- Task description
Copy every line below, requests included, and shift each coordinate in the answers by adding 102 to it. Leave the pictures out.

** Start of Material **

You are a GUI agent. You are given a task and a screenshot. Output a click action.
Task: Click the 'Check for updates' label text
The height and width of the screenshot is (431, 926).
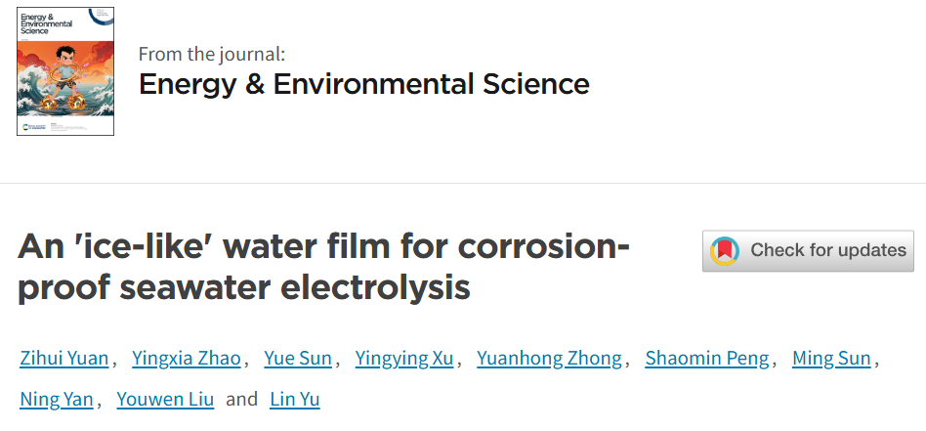click(x=828, y=251)
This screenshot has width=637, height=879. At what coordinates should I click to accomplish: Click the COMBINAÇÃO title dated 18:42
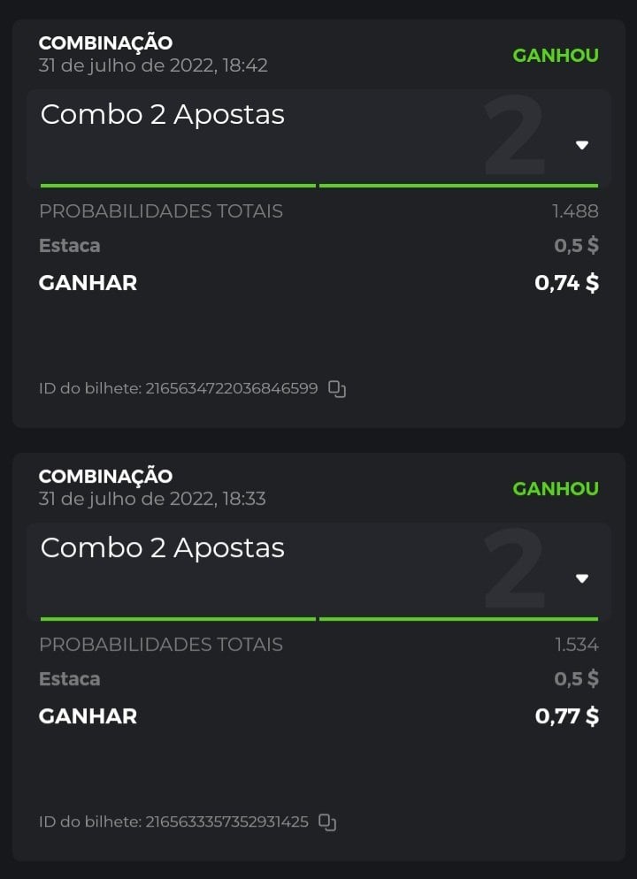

** End of Material **

- Task solution
You are a GUI agent. You are given a task and a screenshot. Output a click action.
Task: Click the 'Check for updates' label text
The height and width of the screenshot is (431, 926).
click(x=930, y=353)
This screenshot has width=637, height=879. At what coordinates should I click to accomplish: Click the COMBINAÇÃO title dated 18:42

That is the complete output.